The report found that 2019’s total web traffic to the top 100 sites was up 8% from 2018, and up 11.8% over 2017, averaging 223 billion visits per month. The largest increases were in April and June 2019, when traffic was up by more than 10% over the same time in 2018.

In addition, mobile has become the platform of choice for visiting certain categories of websites. Mobile traffic dwarfs desktop on adult sites, gambling sites, food & drink, pets & animals, health, community & society, sports and lifestyle. And over the years, other categories shifted to become more mobile as well — including news and media, vehicle sites, travel, reference, finance and others.

Most ecommerce sites are still built, developed, and analyzed from a desktop-first perspective.

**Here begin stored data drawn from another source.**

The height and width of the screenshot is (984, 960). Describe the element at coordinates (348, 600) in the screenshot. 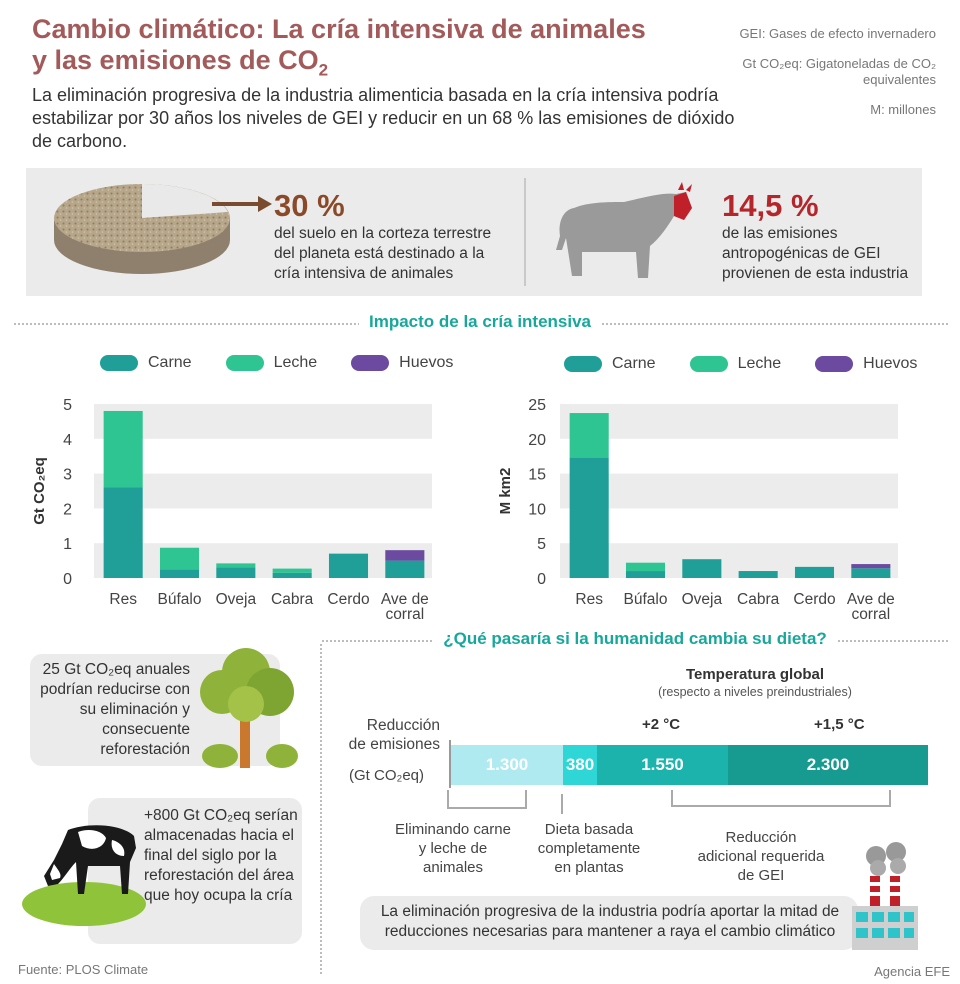

I see `category-label: Cerdo` at that location.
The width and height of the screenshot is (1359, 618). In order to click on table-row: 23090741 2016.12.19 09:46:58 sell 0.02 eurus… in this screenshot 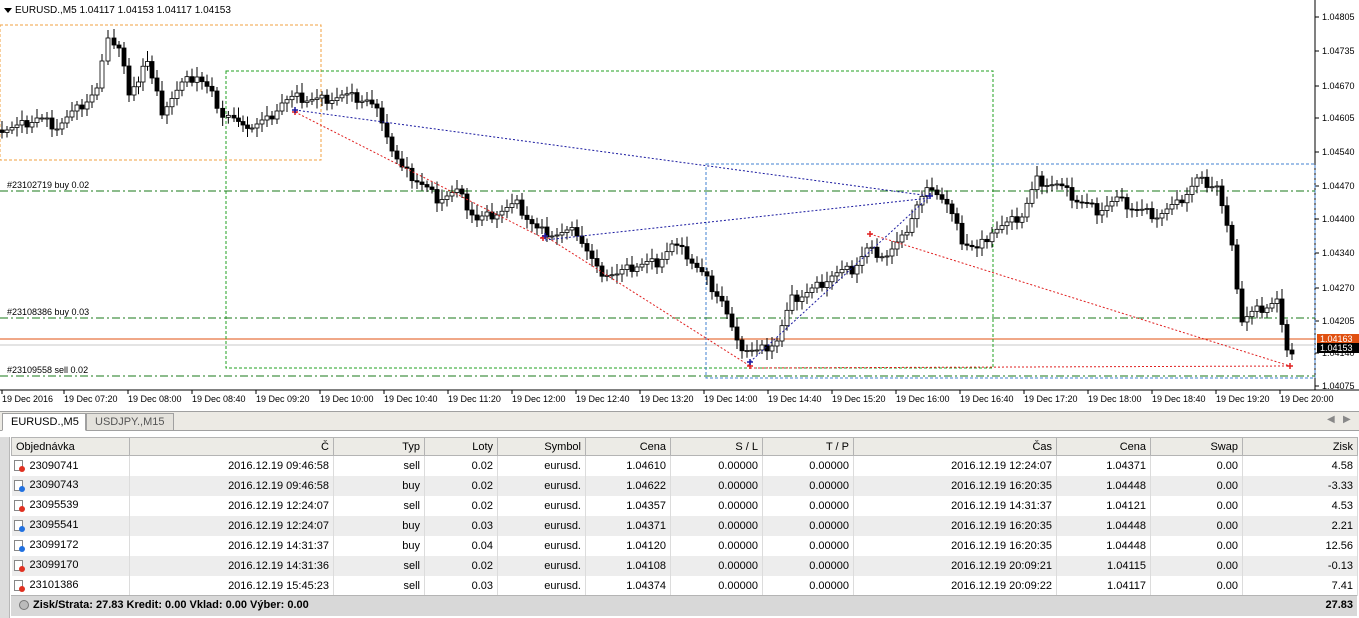, I will do `click(684, 466)`.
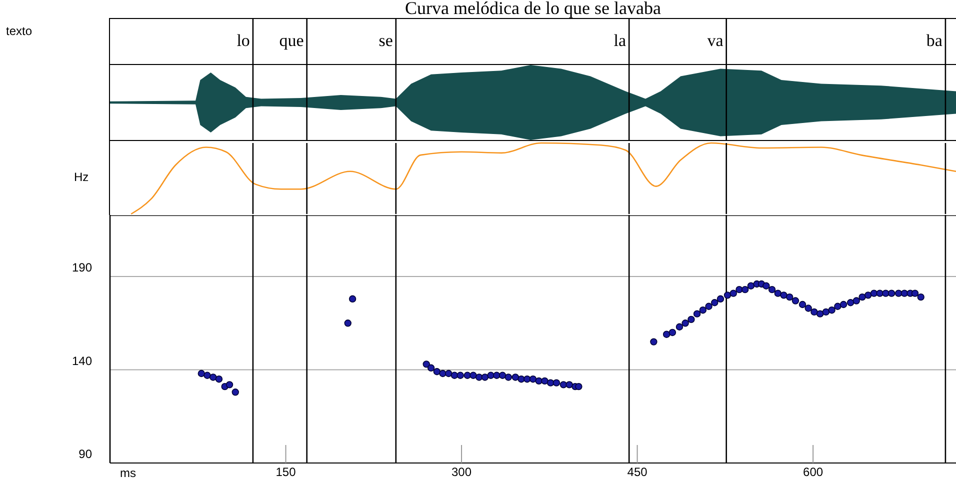  Describe the element at coordinates (620, 40) in the screenshot. I see `ref-line-label: la` at that location.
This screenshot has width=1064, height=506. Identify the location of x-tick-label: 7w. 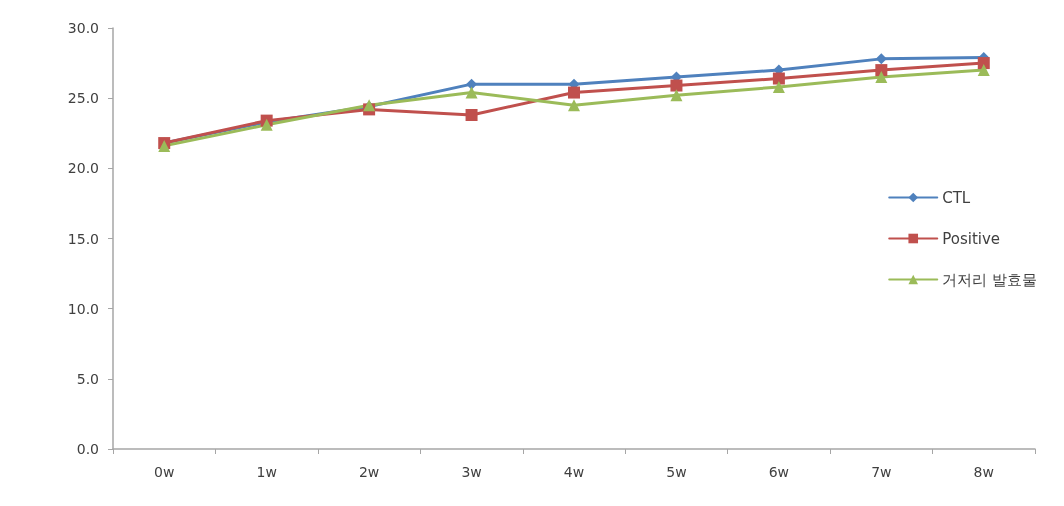
(882, 472).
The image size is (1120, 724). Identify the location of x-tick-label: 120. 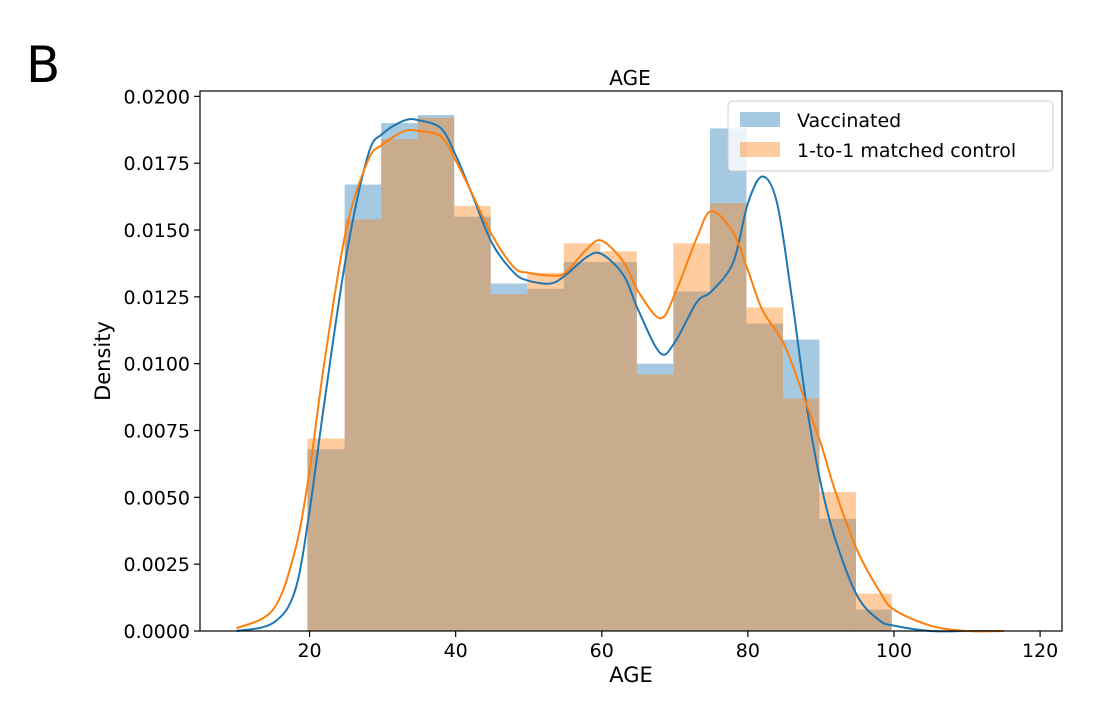
(1040, 651).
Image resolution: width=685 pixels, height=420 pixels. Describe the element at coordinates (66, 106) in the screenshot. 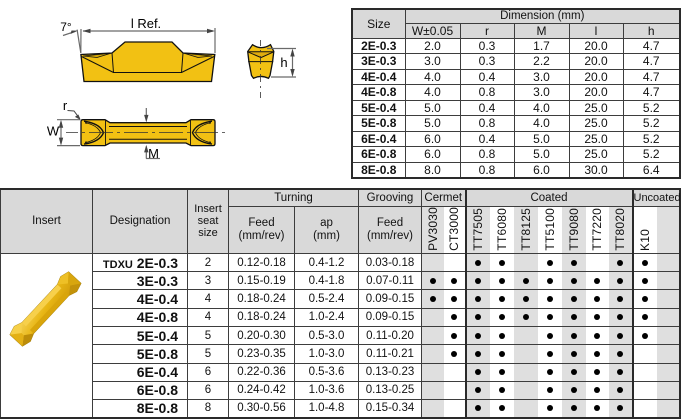

I see `svg-text: r` at that location.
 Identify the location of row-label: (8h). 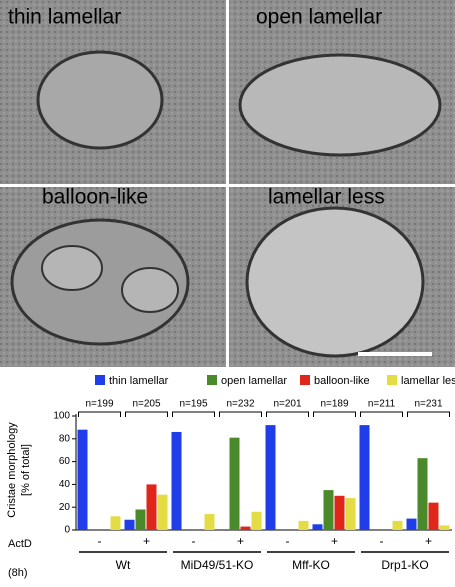
(18, 573).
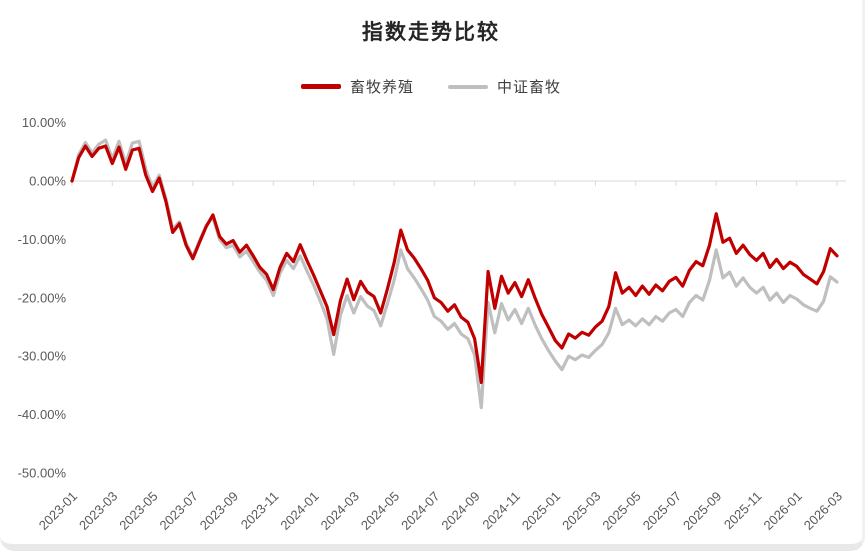  What do you see at coordinates (299, 511) in the screenshot?
I see `x-axis-tick-label: 2024-01` at bounding box center [299, 511].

Most design tools, such as the Shopify theme customizer, still default to desktop-first. This is outdated and results in sites where mobile UX is a secondary consideration. Flip this and put mobile first.

Beyond the fact that most web traffic is from mobile, it's much more effective to figure out how to make everything fit well onto a small screen first, then get the added space on desktop. Elements on the page will need to be removed and/or condensed. Extra distractions are removed due to space limitations. With a well-designed mobile site, it's much easier to convert to desktop with the added space.

Essentially every potential visitor has a mobile device. It's often the first point of contact and it's crucial to make a good impression. Improving mobile UX goes a long way towards improving overall conversions and shouldn't be a secondary consideration.